It is clear that “genuine expertise may be based on experience or training.” United States
v. Conn, 297 F.3d 548, 556 (7th Cir. 2002) (quoting Tyus v. Urban Search Mgmt., 102 F.3d 256,
263 (7th Cir. 1996)). “[W]hile extensive academic and practical expertise in an area is certainly
sufficient to qualify a potential witness as an expert, Rule 702 specifically contemplates the
admission of testimony by experts whose knowledge is based on experience.” Trustees of
Chicago Painters & Decorators Pension, Health & Welfare, & Deferred Sav. Plan Tr. Funds v.

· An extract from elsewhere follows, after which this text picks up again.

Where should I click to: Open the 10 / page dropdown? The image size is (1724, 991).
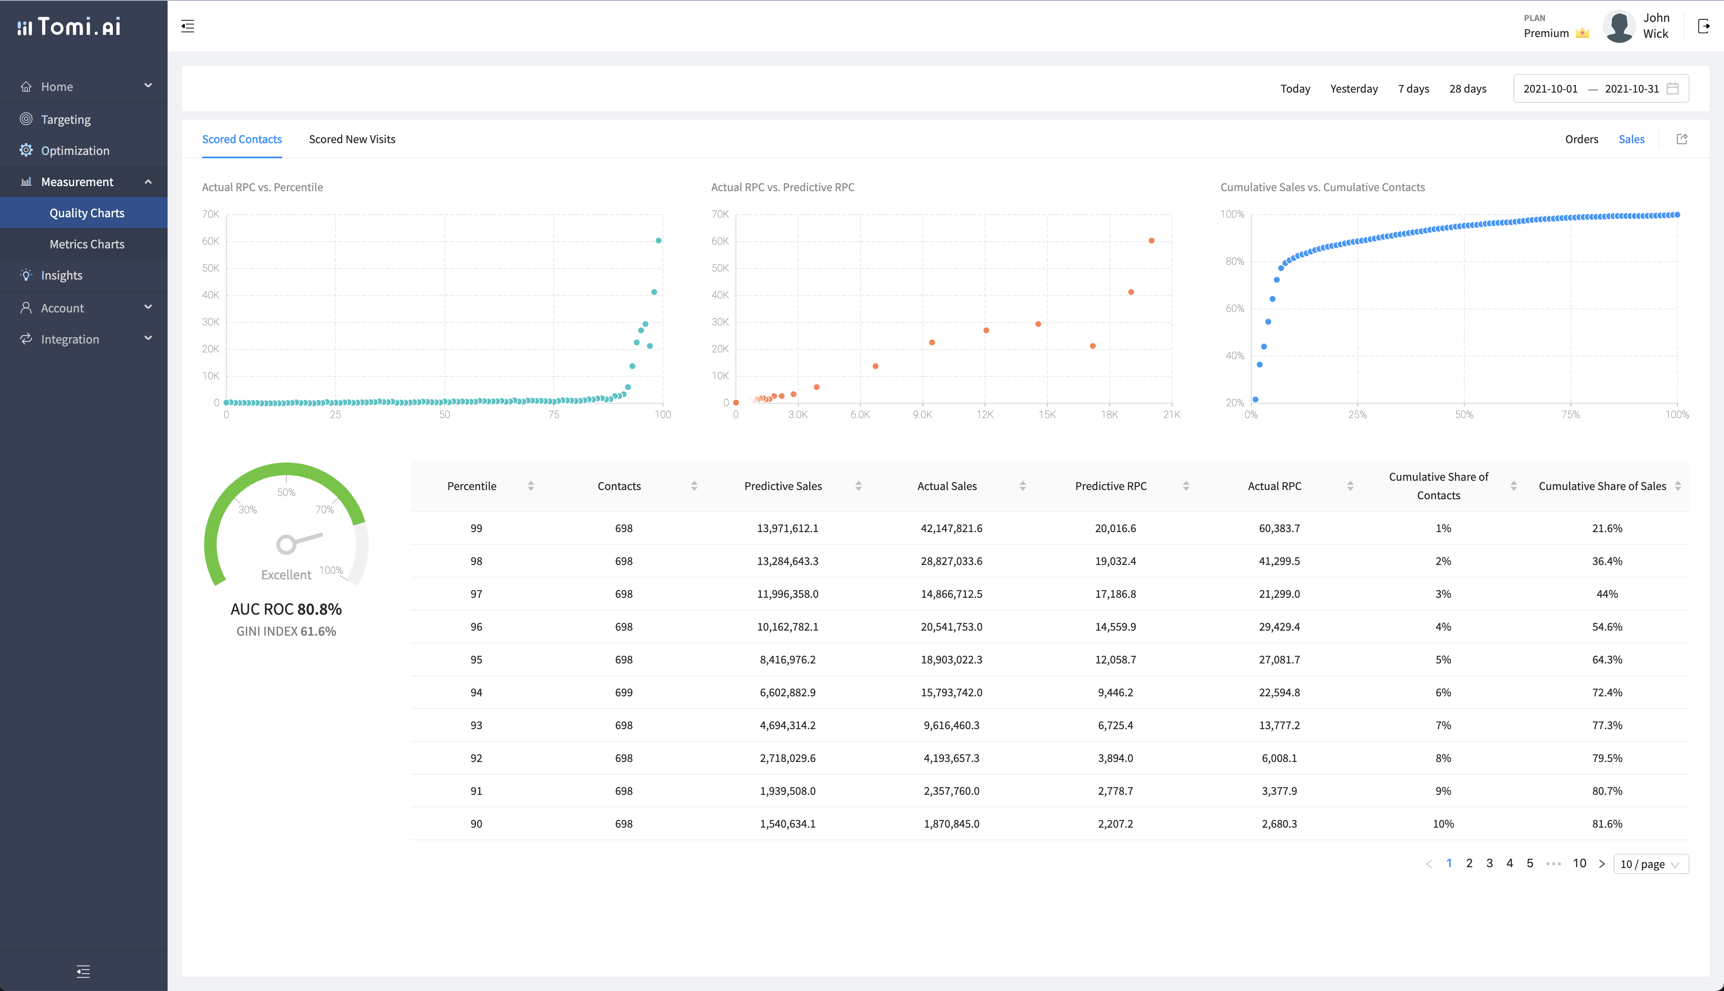[1650, 863]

Royal Int’l Drywall & Decorating, Inc., 493 F.3d 782, 787-88 (7th Cir. 2007) (citations and
quotations omitted). As such, courts “consider a proposed expert’s full range of practical
experience, as well as academic or technical training, when determining whether that expert is
qualified to render an opinion in a given area.” Id. (quoting Smith v. Ford Motor Co., 215 F.3d
713, 718 (7th Cir. 2000)).
The Seventh Circuit has also noted:
Where the gatekeeper and the factfinder are one and the same – that is, the judge
– the need to make such decisions prior to hearing testimony is lessened. See
United States v. Brown, 415 F.3d 1257, 1268-69 (11th Cir. 2005). That is not to
say that the scientific reliability requirement is lessened in such situations; the
point is only that the court can hear the evidence and make its reliability
determination during, rather than in advance of, trial. Thus, where the factfinder
and the gatekeeper are the same, the court does not err in admitting the evidence
subject to the ability later to exclude it or disregard it if it turns out not to meet the
standard of reliability established by Rule 702.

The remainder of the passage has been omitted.